Industrie hat hohen Stellenwert

Nach der Diskussion führte Landtagssekretär Josef Hilti durch das Landtagsgebäude, bevor die Gruppe Schloss Vaduz besuchte und mit Erbprinz Alois sprechen konnte. Beim anschliessenden gemeinsamen Mittagessen stellten Josef Beck, Geschäftsführer der Liechtensteinischen Industrie- und Handelskammer (LIHK), und Adolf Real, Präsident des Bankenverbandes, die beiden Organisationen vor. «Im Ausland kennt man allenfalls das Fürstenhaus und den Bankenplatz», so Beck, der grossen Wert darauf legte, den Gästen den Stellenwert der Industrie und des warenproduzierenden Gewerbes zu veranschaulichen. So würden diese beiden Zweige 36 Prozent der nationalen Wertschöpfung erzielen und rund 42 Prozent der Arbeitnehmer beschäftigen. «Unsere Industrie ist also viel stärker, als man erwarten würde», schloss er.

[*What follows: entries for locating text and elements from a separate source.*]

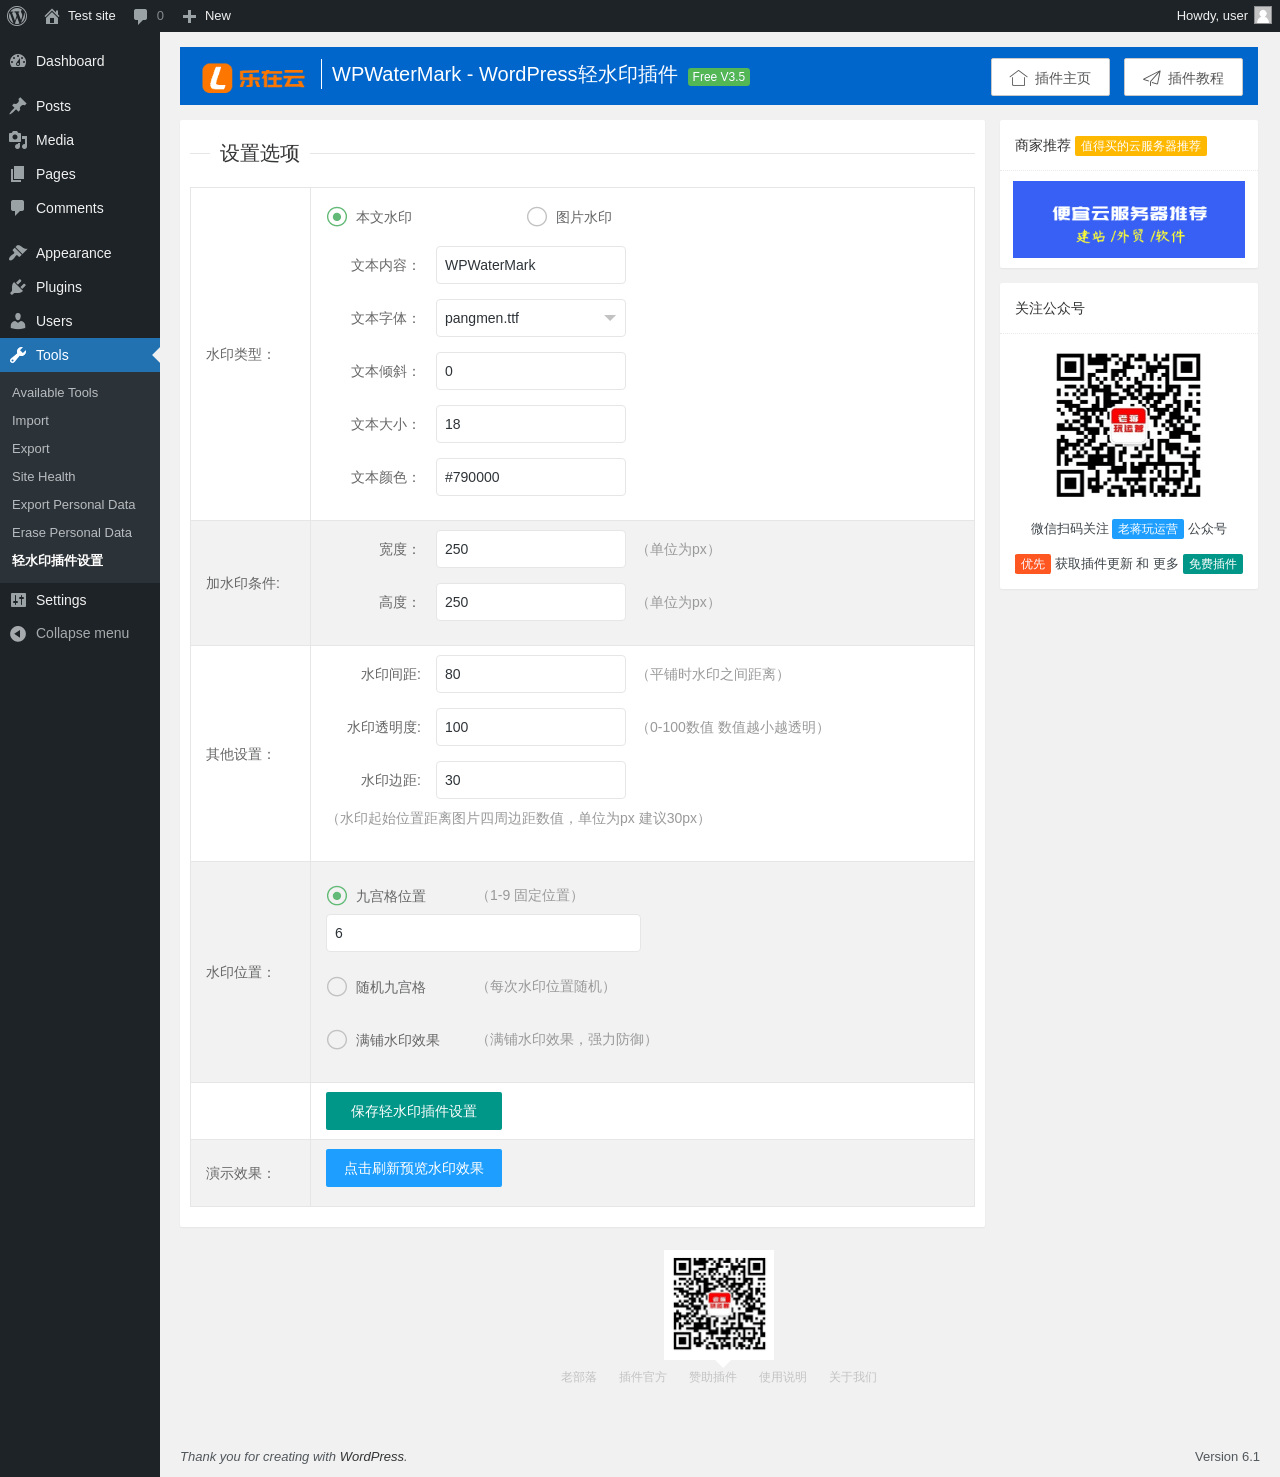
Task: Select the 图片水印 radio option
Action: pos(537,217)
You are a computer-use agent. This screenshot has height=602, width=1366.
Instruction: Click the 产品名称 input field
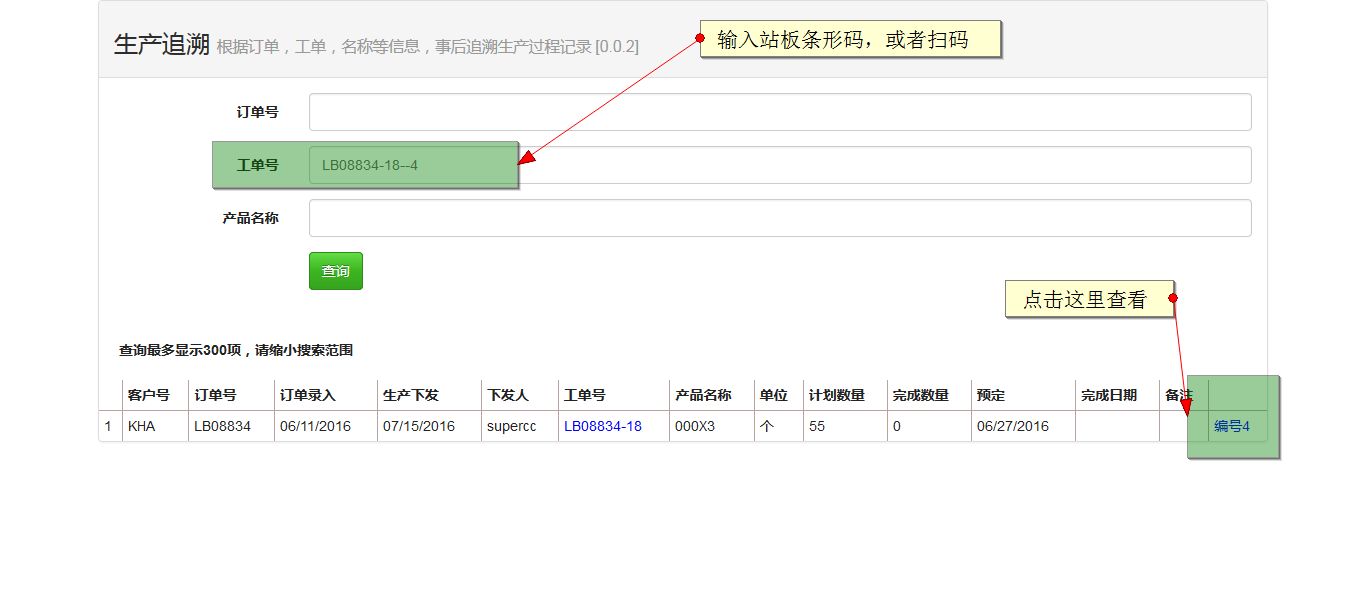pyautogui.click(x=780, y=217)
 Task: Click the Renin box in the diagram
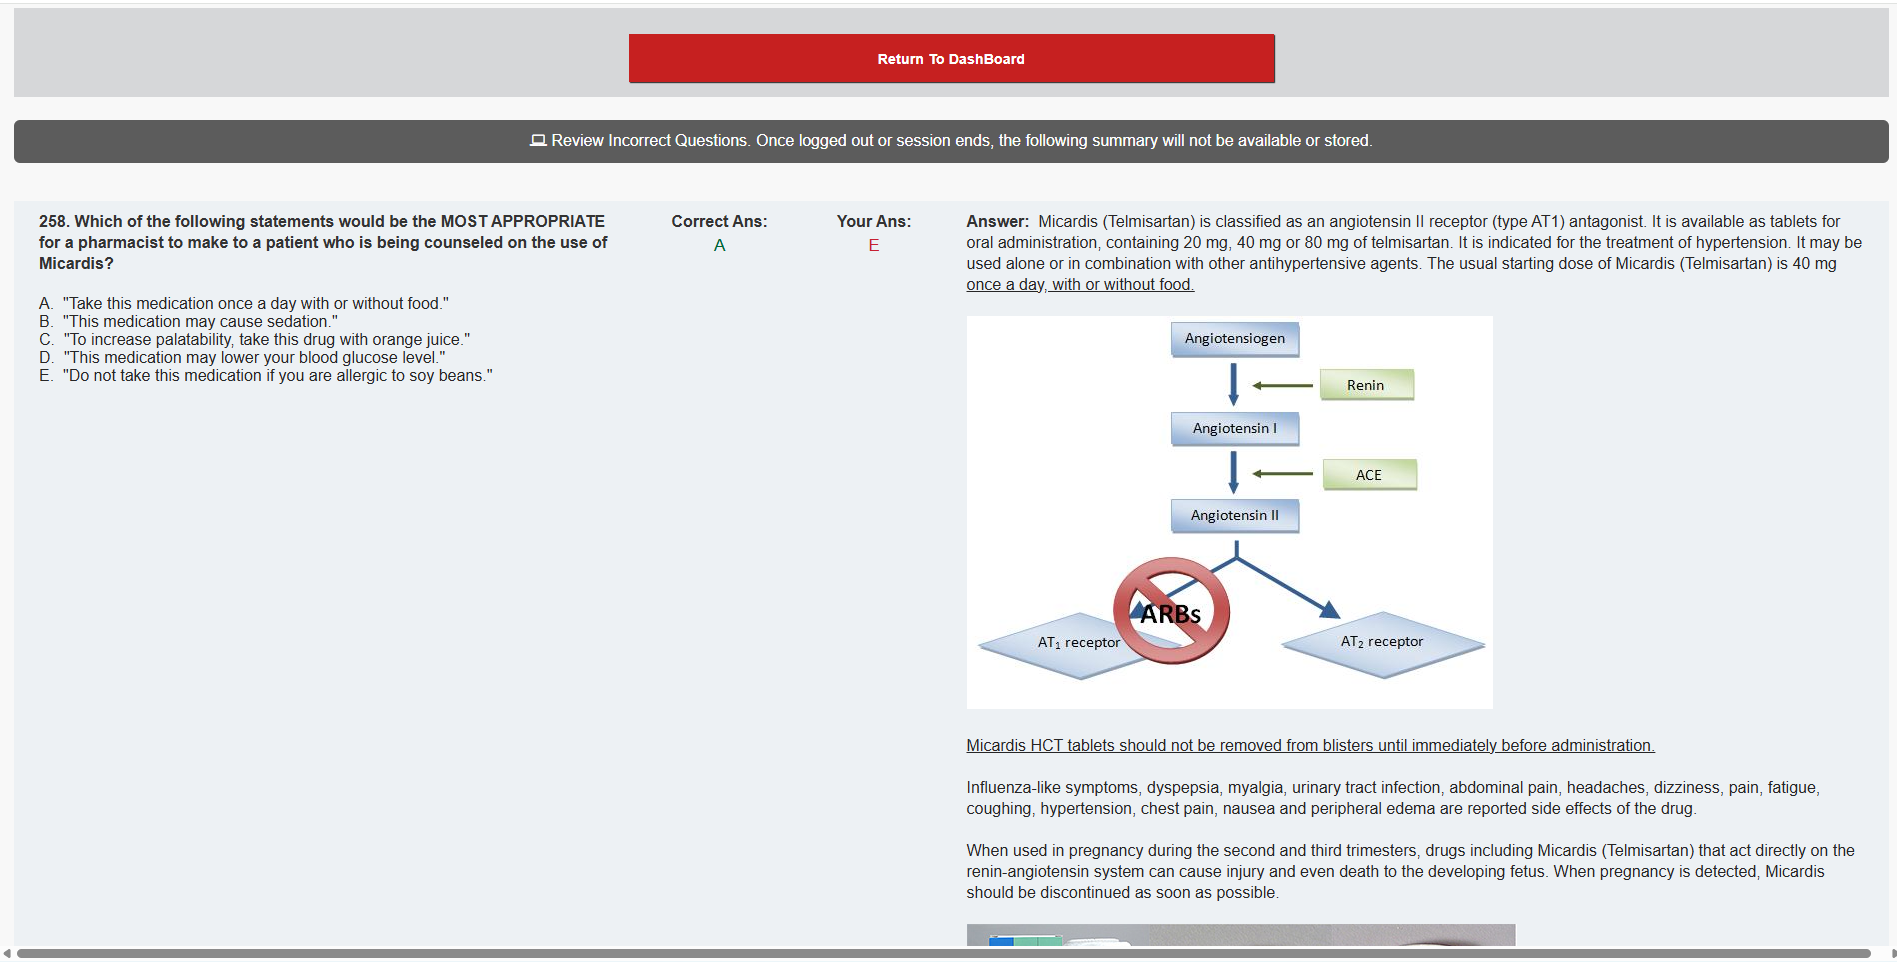1366,385
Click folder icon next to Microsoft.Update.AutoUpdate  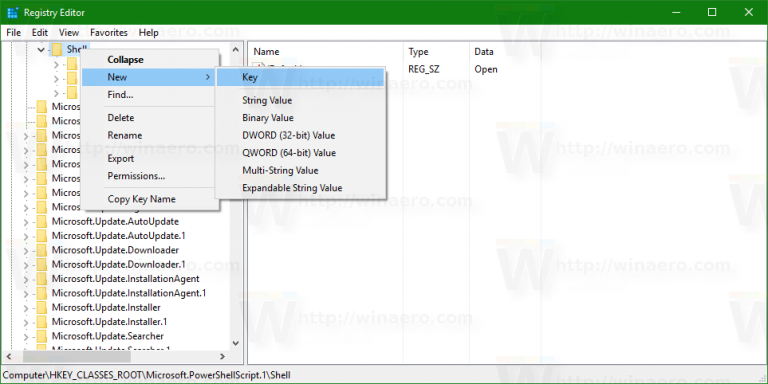42,221
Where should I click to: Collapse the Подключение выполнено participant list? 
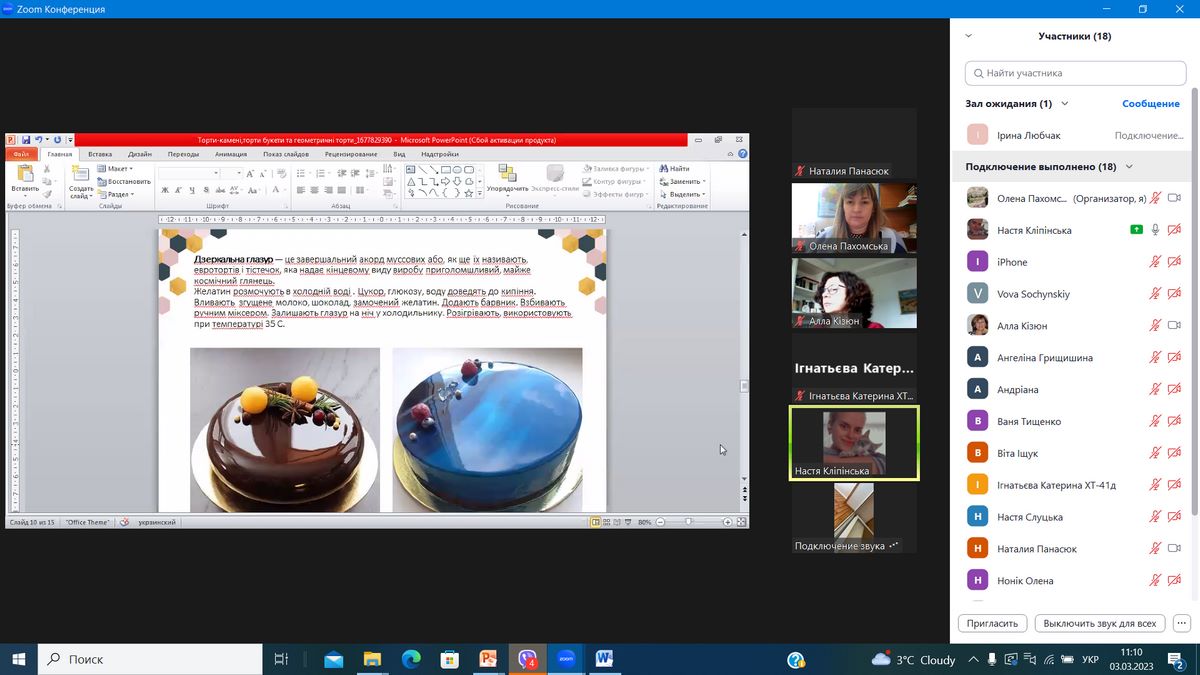click(x=1129, y=167)
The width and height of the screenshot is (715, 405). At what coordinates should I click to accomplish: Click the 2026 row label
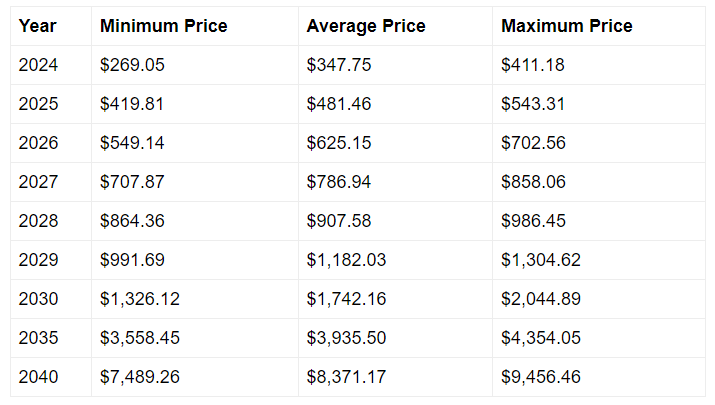pos(39,143)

Adolf Real erklärte, dass am Finanzplatz 5000 Leute beschäftigt seien und dieser sich in einem Transformationsprozess befinde. Denn der Fürst und die Regierung hätten vor mehr als zwei Jahren eine Neuausrichtung auf deklarierte Gelder beschlossen. Als Folge davon nannte er die 23 Steuerabkommen. Real ist zuversichtlich, dass der liechtensteinische Finanzplatz auch nach der Neuausrichtung erfolgreich sein kann. Neue und innovative Produkte wie auch die Neufassung des Fondsgesetzes, wodurch europäische Standards umgesetzt werden, würden die Basis für die neue Ausrichtung legen. Denn durch diese Umsetzung erhalte Liechtenstein den EU-Pass für alle Produkte und könne am schweizerischen und am europäischen Wirtschaftsraum partizipieren.